Prompt:
No pictures belong in the copy. Restate the rest of the data exactly.

Top of Records provided

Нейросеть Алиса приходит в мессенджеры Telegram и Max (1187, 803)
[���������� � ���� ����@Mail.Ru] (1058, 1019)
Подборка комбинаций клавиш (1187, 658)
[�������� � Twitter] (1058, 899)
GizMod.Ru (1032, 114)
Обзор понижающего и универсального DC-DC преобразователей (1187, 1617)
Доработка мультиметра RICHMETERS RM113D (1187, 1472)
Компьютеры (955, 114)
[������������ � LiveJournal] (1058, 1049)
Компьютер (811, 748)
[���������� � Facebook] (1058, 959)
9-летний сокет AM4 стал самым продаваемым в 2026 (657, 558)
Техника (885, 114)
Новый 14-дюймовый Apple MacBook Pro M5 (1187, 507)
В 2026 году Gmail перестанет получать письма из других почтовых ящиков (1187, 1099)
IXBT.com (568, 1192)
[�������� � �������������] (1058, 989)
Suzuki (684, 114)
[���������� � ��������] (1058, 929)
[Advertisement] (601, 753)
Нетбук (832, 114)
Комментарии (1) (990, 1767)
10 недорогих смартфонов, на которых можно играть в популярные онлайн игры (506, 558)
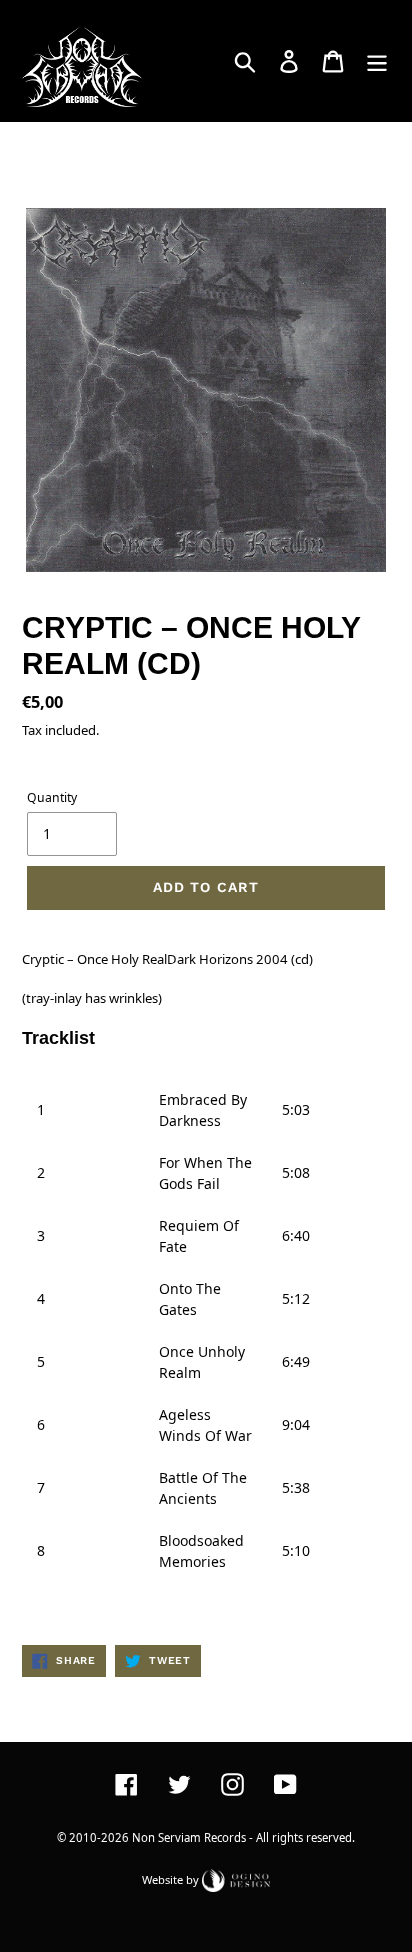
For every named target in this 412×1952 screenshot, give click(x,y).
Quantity (52, 797)
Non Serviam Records (189, 1837)
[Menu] (377, 61)
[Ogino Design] (236, 1878)
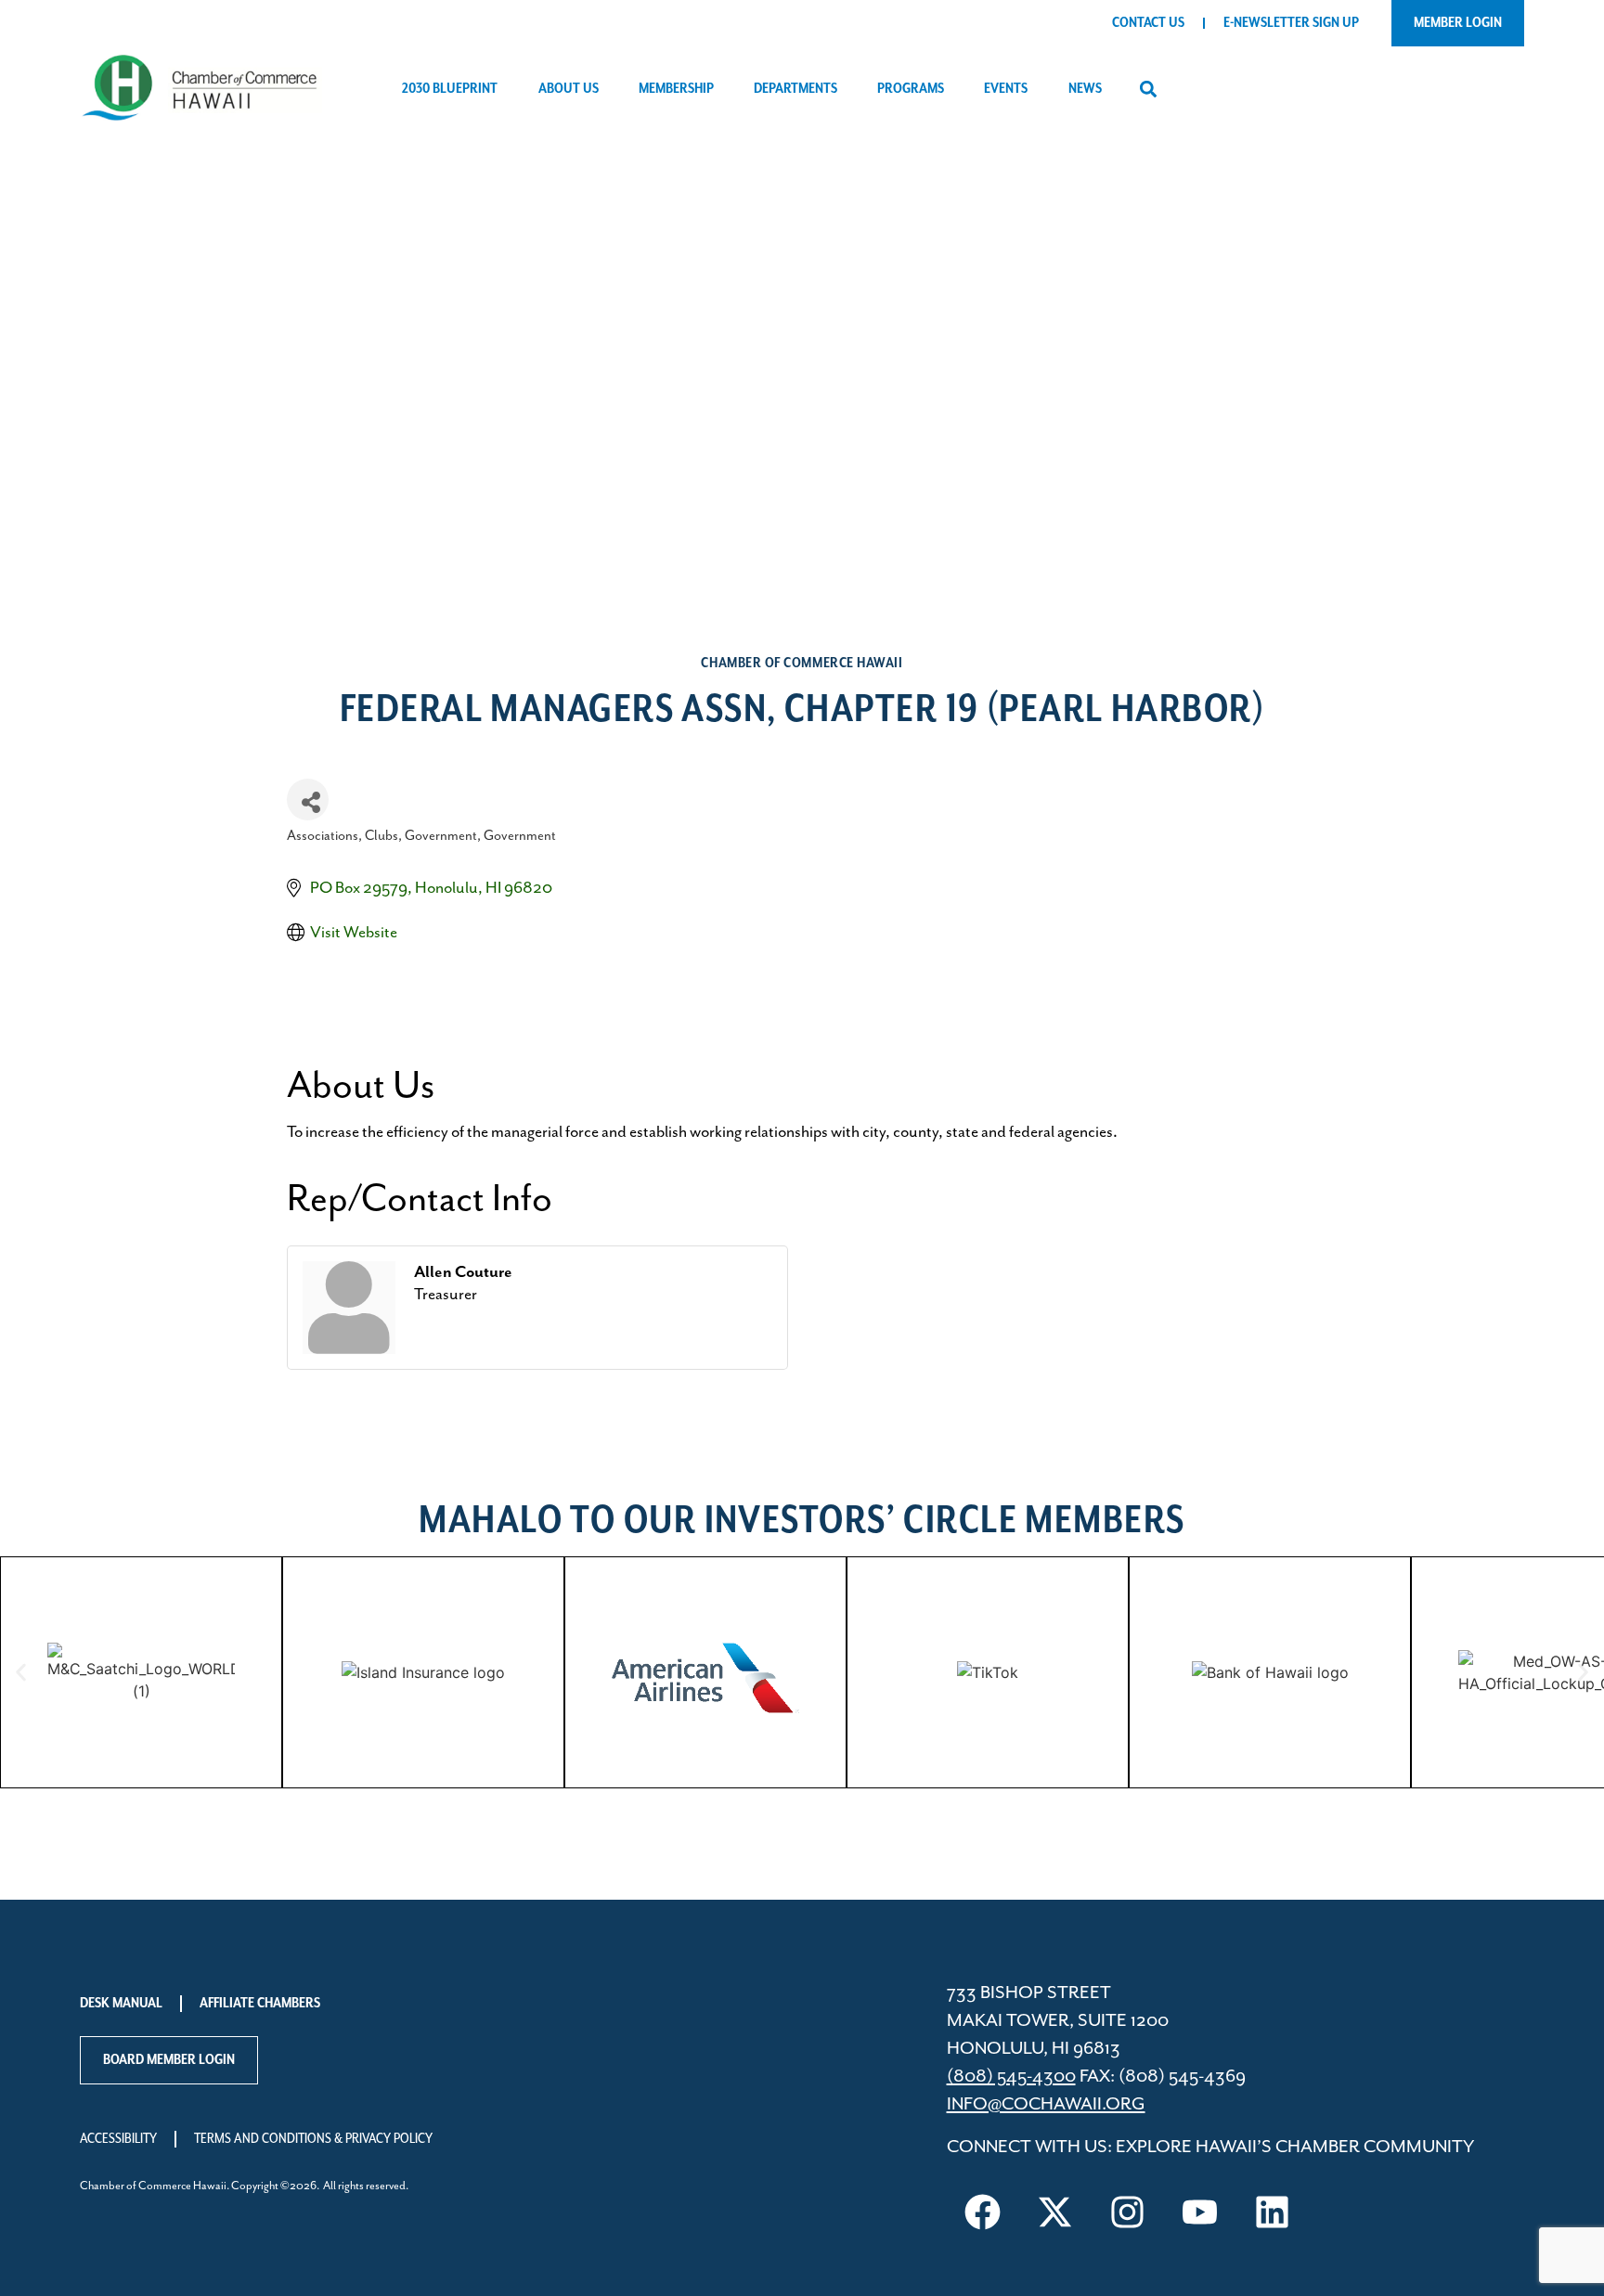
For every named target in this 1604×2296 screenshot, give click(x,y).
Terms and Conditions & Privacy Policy (313, 2139)
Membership (676, 89)
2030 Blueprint (450, 89)
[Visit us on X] (1055, 2211)
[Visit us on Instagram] (1128, 2211)
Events (1006, 89)
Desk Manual (121, 2003)
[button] (1148, 89)
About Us (568, 89)
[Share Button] (308, 799)
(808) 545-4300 (1011, 2076)
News (1085, 89)
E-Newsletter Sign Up (1291, 23)
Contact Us (1148, 23)
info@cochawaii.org (1046, 2104)
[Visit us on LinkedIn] (1272, 2211)
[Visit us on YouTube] (1200, 2211)
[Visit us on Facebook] (983, 2211)
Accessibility (118, 2139)
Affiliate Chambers (260, 2003)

Bottom of Records provided

Answer to this problem:
Нейросеть Алиса приходит в мессенджеры Telegram и Max (1187, 803)
[���������� � ���� ����@Mail.Ru] (1058, 1019)
Подборка комбинаций клавиш (1187, 658)
[�������� � Twitter] (1058, 899)
GizMod.Ru (1032, 114)
Обзор понижающего и универсального DC-DC преобразователей (1187, 1617)
Доработка мультиметра RICHMETERS RM113D (1187, 1472)
Компьютеры (955, 114)
[������������ � LiveJournal] (1058, 1049)
Компьютер (811, 748)
[���������� � Facebook] (1058, 959)
9-летний сокет AM4 стал самым продаваемым в 2026 (657, 558)
Техника (885, 114)
Новый 14-дюймовый Apple MacBook Pro M5 (1187, 507)
В 2026 году Gmail перестанет получать письма из других почтовых ящиков (1187, 1099)
IXBT.com (568, 1192)
[�������� � �������������] (1058, 989)
Suzuki (684, 114)
[���������� � ��������] (1058, 929)
[Advertisement] (601, 753)
Нетбук (832, 114)
Комментарии (1) (990, 1767)
10 недорогих смартфонов, на которых можно играть в популярные онлайн игры (506, 558)
For every named target in this 412×1952 screenshot, give click(x,y).
Quantity (52, 797)
Non Serviam Records (189, 1837)
[Menu] (377, 61)
[Ogino Design] (236, 1878)
For every named target in this 1604×2296 screenshot, give click(x,y).
Terms and Conditions & Privacy Policy (313, 2139)
Membership (676, 89)
2030 Blueprint (450, 89)
[Visit us on X] (1055, 2211)
[Visit us on Instagram] (1128, 2211)
Events (1006, 89)
Desk Manual (121, 2003)
[button] (1148, 89)
About Us (568, 89)
[Share Button] (308, 799)
(808) 545-4300 (1011, 2076)
News (1085, 89)
E-Newsletter Sign Up (1291, 23)
Contact Us (1148, 23)
info@cochawaii.org (1046, 2104)
[Visit us on LinkedIn] (1272, 2211)
[Visit us on YouTube] (1200, 2211)
[Visit us on Facebook] (983, 2211)
Accessibility (118, 2139)
Affiliate Chambers (260, 2003)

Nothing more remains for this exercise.